A ideia de ter relações sexuais não consentidas com uma mulher embriagada é absurdamente normalizada no Brasil. Aparentemente, muitos homens não acham nada demais em trepar com uma pessoa desacordada, que não pode corresponder ao sexo, interagir, gozar. Como um cadáver vivo. Neste mesmo estágio de embriaguez, vamos ser francos: o pau de um homem nem sobe.

Estes dias eu estava reparando numa música que se chama Zuar e Beber, de Leonardo, regravada pela dupla sertaneja Henrique e Diego. Atentem para a letra:

Eu vou zuar e beber
Vou locar uma van
E levar a mulherada
Lá pro meu apê
Que é pra gente beber
E depois paragada parara parara
E depois paragada parara parara

Hoje tem farra
Vou fazer um movimento
Lá no meu apartamento
Entrou, gostou, gamou quer mais
Já preparei abasteci a geladeira
Tá lotada de cerveja o ruído vai ser bom demais
O prédio vai balançar quando a galera dançar
E a cachaça subir fazer zum zum

Não tem hora pra parar
O cheiro de amor no ar
Vai todo mundo pirar e ficar nu
Todo mundo nu

É ou não é um elogio descarado ao homem que embriaga a mulher para fazer, hum, “paragada parara parara”? E não é só uma mulher, mas várias, para ser bem macho. Este tipo de postura me parece bem distintiva de uma geração que a gente infelizmente acompanha todos os dias nas redes sociais, uma geração que faz bullying virtual e que, influenciada por formadores de opinião e políticos machistoides, só pensam naquilo: em tirar sarro e encher a cara.

O tema da bebida como “facilitadora” da conquista na balada é recorrente na “nova” música sertaneja. Vejam a letra de Vamos Beber, de João Lucas e Marcelo (com Ronaldinho Gaúcho!), que fizeram sucesso com Eu Quero Tchu, Eu Quero Tcha.

Bota o copo pro alto, vamos beber
Nós vamos curtir a vida, vamos beber
Eu tô cheio de dinheiro, vamos beber

Estoura essa champanhe que elas ficam louca
Começam a rebolar, com o dedinho na boca
Quem tá chapado aê, então levanta a mão
Vem que tá tudo liberado, e eu tô de patrão

Empina aí novinha
Rebola e vem quicando
Vem aqui com o Ronaldinho
Quero te ver dançando
A noite já é nossa
Vem que hoje é funknejo
Alô, garçom, traz a bebida que eu tô com dinheiro

Mais de 23 milhões de visualizações no youtube! Este estilo de música já foi alvo de um estudo que associa o sertanejo ao consumo de álcool. A mestranda em Letras Mariana Lioto, da Unioeste, do Paraná, analisou a obra de 48 cantores de música sertaneja catalogados no site letras.terra.com.br; apenas sete deles não possuíam nenhuma música relacionada ao tema. Nada menos que 243 canções faziam referência ao consumo de bebidas alcoólicas. Em boa parte das letras, a bebida aparece associada à conquista de mulheres.
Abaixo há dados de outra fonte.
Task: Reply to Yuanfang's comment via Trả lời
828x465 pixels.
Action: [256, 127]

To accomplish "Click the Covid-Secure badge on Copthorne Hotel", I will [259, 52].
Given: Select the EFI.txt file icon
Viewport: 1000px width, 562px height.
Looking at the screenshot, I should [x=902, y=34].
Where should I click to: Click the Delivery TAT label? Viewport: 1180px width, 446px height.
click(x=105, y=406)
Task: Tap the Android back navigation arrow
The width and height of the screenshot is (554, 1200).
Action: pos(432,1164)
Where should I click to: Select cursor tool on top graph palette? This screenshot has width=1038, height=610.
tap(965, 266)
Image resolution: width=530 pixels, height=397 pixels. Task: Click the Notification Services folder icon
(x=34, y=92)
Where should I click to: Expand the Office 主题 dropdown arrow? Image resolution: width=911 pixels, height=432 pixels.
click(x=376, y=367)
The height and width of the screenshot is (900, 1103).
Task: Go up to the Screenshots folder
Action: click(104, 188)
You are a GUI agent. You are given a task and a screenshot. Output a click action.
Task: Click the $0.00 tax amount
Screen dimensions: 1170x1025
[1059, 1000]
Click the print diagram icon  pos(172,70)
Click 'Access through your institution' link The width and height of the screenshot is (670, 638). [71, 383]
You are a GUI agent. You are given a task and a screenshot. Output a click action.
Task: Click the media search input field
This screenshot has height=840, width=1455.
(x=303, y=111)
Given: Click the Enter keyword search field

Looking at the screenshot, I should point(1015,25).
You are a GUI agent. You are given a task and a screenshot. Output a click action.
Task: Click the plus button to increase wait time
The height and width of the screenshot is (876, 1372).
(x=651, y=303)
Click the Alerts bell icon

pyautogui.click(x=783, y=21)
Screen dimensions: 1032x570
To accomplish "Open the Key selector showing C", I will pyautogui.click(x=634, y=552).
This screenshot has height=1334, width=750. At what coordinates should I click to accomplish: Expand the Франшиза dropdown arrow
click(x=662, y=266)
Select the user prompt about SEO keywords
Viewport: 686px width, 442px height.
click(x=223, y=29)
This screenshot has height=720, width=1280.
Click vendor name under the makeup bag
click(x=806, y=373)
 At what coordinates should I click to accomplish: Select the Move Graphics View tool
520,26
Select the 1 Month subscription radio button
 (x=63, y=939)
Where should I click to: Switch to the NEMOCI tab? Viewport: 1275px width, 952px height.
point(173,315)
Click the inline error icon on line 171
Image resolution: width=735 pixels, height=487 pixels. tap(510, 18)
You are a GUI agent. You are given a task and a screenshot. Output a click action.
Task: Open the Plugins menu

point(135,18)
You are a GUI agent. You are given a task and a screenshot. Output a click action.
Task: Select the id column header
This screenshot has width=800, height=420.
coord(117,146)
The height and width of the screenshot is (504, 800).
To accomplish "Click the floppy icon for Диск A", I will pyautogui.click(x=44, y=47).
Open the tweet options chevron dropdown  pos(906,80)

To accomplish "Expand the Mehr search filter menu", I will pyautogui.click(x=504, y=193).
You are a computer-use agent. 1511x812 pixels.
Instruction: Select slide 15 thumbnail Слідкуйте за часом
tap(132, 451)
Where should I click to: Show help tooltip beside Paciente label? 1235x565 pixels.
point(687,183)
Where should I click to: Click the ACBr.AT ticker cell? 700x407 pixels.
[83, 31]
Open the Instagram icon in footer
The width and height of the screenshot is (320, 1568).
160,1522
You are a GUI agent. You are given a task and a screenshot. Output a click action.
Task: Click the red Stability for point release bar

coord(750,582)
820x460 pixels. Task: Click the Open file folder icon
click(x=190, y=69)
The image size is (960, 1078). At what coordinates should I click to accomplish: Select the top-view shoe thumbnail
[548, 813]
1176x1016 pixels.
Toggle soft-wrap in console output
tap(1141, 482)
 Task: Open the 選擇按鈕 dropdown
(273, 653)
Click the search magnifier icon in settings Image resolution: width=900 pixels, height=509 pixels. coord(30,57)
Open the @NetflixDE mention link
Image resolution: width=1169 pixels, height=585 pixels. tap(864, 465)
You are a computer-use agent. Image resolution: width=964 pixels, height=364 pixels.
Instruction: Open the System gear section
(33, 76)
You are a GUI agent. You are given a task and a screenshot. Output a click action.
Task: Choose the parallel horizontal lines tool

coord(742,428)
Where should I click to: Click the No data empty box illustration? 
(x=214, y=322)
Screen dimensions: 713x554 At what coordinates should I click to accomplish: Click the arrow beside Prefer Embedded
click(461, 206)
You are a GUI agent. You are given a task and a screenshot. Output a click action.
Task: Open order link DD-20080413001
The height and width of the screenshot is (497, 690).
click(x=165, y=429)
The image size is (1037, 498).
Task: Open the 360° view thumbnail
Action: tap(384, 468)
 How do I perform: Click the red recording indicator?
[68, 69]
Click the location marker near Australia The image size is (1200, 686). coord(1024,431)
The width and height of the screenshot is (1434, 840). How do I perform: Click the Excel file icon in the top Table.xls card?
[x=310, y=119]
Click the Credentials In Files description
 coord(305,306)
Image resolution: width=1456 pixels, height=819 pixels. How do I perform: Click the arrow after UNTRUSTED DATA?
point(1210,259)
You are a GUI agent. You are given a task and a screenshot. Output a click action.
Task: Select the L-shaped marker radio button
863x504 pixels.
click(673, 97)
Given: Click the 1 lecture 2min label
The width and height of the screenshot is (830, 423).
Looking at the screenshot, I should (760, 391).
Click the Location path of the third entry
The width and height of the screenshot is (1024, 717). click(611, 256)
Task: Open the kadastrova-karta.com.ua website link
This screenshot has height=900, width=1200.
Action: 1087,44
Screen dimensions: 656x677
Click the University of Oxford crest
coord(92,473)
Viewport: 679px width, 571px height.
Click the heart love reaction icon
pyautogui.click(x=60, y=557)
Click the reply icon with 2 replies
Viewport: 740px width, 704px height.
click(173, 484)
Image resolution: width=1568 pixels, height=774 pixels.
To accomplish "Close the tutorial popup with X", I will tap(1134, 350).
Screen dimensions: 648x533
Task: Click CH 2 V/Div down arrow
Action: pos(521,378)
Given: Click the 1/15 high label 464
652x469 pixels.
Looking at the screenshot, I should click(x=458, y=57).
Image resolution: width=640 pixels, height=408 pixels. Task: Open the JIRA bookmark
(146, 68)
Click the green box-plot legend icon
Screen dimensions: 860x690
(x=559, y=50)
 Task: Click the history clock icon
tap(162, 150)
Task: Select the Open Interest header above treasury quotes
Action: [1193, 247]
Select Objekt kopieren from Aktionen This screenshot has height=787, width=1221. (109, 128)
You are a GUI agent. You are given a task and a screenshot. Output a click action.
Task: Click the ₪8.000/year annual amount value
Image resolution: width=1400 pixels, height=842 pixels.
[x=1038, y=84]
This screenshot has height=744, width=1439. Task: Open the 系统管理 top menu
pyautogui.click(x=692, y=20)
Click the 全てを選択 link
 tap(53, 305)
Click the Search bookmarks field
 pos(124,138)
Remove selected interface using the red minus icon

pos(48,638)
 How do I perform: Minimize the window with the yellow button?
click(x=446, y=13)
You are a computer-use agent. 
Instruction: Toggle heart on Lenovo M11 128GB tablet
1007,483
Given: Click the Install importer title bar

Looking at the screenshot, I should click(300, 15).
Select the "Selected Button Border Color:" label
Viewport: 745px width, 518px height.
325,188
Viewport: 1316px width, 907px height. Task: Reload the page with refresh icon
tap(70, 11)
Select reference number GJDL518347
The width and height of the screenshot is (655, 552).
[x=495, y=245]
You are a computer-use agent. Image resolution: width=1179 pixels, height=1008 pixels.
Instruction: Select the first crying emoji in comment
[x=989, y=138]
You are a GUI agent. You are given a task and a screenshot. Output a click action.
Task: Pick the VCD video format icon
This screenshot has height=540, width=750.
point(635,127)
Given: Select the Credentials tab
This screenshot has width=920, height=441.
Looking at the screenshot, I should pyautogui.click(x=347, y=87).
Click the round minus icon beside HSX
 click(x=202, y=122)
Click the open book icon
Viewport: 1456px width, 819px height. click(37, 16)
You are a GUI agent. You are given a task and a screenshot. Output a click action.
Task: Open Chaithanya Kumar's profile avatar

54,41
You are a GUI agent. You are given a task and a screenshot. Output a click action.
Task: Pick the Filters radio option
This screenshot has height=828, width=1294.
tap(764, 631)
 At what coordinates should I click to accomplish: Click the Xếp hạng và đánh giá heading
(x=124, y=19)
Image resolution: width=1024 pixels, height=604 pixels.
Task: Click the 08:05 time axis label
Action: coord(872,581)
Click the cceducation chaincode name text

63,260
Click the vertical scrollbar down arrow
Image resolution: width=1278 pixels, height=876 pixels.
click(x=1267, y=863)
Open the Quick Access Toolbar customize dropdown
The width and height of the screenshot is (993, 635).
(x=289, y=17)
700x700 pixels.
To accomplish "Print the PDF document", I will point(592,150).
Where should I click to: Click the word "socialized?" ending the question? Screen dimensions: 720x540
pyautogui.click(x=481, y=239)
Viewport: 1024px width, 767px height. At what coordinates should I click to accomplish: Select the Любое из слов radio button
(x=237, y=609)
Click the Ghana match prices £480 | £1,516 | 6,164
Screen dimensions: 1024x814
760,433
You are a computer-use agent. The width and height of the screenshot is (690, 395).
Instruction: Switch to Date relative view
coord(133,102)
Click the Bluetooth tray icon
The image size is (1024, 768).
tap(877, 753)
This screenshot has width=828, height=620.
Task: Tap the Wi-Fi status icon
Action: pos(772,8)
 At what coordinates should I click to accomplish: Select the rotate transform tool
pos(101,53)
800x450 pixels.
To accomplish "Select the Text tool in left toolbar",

Ao que tudo indica, o sertanejo que vivia com dor-de-cotovelo foi substituído pelo cara que vai para a balada e enche a cara para “pegar mulher”. É claro que todo mundo curte tomar umas de vez em quando, se divertir e beijar muito na boca. Mas uma coisa é gostar de “festar”, para usar um termo dessa galera. Outra coisa é que a ideia de embriagar uma mulher para se aproveitar dela sexualmente seja considerado algo tão banal que é cantada em shows por centenas de pessoas (inclusive mulheres).

A geração Zuar e Beber tem tudo a ver com a cultura do estupro em nosso país. E vamos combinar que há um certo vazio na existência de quem enxerga estas duas coisas como o que há de mais importante para se fazer na vida. É neste vazio que mora o perigo.